- [Work instruction]: Please state how many lines of the data below contain the word "text", offering nothing besides the number.

- [Stored data entries]:
________________________________________

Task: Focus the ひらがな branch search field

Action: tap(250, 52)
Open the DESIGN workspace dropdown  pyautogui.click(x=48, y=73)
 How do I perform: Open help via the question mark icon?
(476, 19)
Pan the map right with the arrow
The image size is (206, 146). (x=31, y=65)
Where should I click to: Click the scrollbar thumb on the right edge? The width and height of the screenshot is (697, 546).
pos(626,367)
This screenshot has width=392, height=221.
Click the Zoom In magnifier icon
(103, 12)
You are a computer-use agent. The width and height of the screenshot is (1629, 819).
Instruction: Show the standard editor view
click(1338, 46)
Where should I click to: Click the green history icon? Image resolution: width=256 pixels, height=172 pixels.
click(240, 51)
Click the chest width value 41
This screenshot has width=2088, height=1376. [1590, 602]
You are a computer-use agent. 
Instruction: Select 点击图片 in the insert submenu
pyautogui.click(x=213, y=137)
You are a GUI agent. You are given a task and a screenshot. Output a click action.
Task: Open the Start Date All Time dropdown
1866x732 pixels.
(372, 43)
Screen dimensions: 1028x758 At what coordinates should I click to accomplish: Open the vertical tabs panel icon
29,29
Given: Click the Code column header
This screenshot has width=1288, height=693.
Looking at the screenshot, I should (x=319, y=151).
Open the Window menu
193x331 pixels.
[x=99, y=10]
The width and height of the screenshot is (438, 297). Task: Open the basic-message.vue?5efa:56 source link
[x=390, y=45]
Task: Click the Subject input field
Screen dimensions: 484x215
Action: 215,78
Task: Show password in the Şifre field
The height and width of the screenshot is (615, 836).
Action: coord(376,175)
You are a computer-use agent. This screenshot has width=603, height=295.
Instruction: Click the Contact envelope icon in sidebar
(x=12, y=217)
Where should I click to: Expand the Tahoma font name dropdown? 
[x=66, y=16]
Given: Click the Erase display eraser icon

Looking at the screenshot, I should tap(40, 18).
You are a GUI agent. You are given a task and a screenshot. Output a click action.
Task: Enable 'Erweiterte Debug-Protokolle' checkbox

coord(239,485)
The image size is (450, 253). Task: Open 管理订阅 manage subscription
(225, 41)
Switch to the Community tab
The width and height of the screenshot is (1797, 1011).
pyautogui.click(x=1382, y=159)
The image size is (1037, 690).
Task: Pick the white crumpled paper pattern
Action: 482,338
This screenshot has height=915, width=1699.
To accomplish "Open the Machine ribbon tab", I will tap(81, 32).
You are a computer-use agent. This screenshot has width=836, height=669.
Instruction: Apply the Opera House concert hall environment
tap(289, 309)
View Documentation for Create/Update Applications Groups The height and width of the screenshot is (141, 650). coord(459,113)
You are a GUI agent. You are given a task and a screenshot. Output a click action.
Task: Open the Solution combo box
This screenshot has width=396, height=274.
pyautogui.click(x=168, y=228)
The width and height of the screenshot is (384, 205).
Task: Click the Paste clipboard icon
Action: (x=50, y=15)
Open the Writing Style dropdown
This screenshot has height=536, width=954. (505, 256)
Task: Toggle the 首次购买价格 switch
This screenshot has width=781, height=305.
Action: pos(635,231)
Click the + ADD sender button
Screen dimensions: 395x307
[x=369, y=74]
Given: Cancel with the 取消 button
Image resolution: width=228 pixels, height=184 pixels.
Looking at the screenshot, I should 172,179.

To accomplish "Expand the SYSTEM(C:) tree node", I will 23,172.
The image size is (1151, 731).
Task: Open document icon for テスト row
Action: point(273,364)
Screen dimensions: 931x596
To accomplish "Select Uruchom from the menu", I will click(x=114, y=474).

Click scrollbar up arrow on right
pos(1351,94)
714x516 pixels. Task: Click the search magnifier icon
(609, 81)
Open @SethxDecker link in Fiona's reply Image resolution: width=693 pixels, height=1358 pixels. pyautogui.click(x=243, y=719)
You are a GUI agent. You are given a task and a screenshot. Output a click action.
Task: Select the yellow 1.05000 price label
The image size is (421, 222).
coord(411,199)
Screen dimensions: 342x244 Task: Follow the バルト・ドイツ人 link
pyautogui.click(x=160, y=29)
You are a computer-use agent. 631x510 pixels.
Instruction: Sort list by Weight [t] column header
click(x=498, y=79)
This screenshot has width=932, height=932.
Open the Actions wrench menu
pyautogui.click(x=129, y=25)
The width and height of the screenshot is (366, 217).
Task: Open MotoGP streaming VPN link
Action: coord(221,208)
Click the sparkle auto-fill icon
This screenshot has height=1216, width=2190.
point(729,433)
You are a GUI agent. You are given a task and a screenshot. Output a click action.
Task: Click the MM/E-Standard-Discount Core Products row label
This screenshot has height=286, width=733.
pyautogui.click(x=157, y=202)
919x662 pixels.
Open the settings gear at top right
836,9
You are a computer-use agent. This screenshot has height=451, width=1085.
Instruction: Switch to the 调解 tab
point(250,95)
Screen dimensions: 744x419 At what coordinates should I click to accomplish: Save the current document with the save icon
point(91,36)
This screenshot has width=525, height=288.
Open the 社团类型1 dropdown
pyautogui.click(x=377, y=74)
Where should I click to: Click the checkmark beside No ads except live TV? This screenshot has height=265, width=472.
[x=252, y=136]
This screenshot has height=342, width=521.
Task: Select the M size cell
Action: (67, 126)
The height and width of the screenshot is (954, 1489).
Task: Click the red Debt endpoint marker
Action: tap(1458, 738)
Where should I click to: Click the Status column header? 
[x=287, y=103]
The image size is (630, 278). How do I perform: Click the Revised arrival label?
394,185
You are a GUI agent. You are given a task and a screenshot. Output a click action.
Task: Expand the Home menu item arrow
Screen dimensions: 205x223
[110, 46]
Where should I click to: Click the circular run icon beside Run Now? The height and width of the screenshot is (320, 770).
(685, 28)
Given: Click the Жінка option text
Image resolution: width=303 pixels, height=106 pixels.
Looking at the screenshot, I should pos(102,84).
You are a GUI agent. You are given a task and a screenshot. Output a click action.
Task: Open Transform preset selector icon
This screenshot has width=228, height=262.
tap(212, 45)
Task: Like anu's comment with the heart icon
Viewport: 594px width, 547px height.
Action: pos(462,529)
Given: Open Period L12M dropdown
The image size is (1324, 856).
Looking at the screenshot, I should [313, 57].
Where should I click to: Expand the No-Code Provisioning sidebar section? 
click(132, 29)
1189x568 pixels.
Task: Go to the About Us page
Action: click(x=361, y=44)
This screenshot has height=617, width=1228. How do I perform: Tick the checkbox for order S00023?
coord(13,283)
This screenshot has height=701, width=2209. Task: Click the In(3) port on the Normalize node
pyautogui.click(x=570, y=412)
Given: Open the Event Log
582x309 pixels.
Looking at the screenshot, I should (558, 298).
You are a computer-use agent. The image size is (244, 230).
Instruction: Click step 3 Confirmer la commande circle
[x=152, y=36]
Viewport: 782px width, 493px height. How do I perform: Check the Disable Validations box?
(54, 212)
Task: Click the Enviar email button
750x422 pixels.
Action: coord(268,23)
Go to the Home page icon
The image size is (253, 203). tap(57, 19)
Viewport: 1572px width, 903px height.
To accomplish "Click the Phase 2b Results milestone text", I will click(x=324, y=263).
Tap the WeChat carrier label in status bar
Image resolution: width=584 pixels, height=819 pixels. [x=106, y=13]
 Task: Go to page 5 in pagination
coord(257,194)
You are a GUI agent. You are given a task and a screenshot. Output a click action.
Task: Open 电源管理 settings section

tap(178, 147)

________________________________________

- [Exercise output]: 2